Exercise prompt → When the string "section" appears in a line of the records, show the whole line.

(Data provided)

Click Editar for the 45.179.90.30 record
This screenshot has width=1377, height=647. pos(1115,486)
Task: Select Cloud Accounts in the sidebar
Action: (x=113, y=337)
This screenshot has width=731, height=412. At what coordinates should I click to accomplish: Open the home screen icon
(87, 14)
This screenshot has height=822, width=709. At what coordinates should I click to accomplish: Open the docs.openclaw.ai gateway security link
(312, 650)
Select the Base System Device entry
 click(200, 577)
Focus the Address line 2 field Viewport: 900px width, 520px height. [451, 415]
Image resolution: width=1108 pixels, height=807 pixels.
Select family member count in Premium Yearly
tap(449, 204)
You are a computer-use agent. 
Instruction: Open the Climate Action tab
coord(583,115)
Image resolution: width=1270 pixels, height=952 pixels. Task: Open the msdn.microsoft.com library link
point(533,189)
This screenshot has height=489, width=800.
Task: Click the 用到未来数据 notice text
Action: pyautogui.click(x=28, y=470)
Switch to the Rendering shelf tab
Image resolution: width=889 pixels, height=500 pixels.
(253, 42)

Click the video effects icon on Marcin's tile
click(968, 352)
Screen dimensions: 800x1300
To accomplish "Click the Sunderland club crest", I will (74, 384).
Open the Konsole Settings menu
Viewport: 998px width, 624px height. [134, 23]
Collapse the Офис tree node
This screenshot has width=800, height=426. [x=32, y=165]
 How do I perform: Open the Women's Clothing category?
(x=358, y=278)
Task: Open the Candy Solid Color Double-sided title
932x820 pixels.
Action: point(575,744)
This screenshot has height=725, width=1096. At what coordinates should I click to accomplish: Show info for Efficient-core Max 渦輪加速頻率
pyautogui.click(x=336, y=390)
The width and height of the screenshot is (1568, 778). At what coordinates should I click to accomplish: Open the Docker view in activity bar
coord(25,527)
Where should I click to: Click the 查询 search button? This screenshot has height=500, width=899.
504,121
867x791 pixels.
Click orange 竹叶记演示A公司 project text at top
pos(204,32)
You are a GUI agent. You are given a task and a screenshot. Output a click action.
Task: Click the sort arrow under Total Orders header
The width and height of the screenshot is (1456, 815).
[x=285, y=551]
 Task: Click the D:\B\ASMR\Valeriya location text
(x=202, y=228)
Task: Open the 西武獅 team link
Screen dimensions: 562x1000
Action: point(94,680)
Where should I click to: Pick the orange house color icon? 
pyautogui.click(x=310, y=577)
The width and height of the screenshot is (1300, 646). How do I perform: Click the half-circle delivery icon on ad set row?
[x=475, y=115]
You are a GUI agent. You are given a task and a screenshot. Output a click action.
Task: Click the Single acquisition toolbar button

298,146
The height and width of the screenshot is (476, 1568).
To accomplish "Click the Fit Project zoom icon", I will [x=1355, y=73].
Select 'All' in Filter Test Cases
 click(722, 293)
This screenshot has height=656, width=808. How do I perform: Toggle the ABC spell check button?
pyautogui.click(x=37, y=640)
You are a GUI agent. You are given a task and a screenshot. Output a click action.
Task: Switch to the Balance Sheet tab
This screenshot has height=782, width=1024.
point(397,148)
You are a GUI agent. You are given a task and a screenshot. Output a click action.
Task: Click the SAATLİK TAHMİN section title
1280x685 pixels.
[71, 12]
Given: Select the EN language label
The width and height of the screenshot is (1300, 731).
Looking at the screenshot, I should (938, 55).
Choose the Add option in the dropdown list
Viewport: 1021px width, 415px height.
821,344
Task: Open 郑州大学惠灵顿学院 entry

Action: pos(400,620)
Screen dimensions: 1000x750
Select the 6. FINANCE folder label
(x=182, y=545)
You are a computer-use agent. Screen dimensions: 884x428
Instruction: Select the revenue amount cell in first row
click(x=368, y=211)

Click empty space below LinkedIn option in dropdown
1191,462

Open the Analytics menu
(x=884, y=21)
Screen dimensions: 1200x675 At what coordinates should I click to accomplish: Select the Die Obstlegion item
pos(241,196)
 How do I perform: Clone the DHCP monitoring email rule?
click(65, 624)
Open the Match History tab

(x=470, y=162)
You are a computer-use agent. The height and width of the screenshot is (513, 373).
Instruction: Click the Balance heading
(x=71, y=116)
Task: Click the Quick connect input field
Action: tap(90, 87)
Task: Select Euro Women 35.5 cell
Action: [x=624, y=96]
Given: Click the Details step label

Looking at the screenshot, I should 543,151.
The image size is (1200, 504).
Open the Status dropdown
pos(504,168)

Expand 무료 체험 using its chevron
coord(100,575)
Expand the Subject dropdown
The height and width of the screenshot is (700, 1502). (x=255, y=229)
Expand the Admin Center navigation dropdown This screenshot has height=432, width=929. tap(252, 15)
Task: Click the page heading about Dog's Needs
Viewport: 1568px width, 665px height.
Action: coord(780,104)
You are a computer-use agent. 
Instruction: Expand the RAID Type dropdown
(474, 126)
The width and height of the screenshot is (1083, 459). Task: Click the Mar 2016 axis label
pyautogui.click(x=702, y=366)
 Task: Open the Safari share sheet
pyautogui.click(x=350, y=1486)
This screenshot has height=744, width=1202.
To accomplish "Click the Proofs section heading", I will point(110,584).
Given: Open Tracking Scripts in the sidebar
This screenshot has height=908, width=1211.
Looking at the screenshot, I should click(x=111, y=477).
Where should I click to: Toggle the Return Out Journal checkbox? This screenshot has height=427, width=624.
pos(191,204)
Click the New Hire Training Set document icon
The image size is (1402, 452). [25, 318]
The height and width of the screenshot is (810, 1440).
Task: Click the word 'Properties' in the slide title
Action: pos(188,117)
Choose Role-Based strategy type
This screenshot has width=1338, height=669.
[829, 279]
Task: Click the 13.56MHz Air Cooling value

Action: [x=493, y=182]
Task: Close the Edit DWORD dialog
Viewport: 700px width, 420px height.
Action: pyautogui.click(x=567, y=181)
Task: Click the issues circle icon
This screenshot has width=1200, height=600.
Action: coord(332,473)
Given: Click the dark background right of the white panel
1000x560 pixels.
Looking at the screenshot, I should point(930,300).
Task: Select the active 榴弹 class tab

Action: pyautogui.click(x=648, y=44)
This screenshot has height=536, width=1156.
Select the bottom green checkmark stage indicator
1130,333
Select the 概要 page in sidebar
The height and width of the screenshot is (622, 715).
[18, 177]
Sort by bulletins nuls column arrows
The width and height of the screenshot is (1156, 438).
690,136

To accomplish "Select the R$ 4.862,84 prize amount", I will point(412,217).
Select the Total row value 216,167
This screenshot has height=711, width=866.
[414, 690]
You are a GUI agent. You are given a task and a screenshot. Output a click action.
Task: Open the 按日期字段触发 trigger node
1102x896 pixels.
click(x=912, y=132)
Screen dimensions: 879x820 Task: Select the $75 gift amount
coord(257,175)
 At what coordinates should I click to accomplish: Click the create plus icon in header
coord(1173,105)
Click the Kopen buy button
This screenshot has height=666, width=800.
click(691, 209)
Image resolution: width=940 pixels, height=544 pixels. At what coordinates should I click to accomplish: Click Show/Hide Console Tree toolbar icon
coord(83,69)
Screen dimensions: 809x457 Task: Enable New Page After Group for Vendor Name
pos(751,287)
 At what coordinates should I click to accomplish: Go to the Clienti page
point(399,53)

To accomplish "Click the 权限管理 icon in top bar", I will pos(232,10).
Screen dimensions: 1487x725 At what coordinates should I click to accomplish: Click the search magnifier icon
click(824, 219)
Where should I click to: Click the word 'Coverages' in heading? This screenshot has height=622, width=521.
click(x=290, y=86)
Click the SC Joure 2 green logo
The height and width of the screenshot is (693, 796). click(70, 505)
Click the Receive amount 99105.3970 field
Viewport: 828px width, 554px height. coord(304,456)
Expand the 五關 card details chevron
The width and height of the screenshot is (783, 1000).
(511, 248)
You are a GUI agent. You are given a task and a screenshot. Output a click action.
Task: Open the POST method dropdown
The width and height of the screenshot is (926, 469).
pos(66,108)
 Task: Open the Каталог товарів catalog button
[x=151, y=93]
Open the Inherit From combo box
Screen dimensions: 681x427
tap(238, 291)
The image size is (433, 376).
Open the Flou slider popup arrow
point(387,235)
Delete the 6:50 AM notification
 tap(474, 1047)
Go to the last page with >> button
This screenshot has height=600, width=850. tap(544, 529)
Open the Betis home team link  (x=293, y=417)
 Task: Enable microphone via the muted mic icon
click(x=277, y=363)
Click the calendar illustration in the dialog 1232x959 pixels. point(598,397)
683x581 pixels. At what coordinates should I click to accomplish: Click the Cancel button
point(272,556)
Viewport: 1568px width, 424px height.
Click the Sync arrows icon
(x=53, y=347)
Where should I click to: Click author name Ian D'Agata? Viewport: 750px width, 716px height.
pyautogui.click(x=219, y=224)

(End Data provided)

Solution for this exercise →
Task: Click the SAATLİK TAHMİN section title
To accomplish "Click the Proofs section heading", I will point(110,584).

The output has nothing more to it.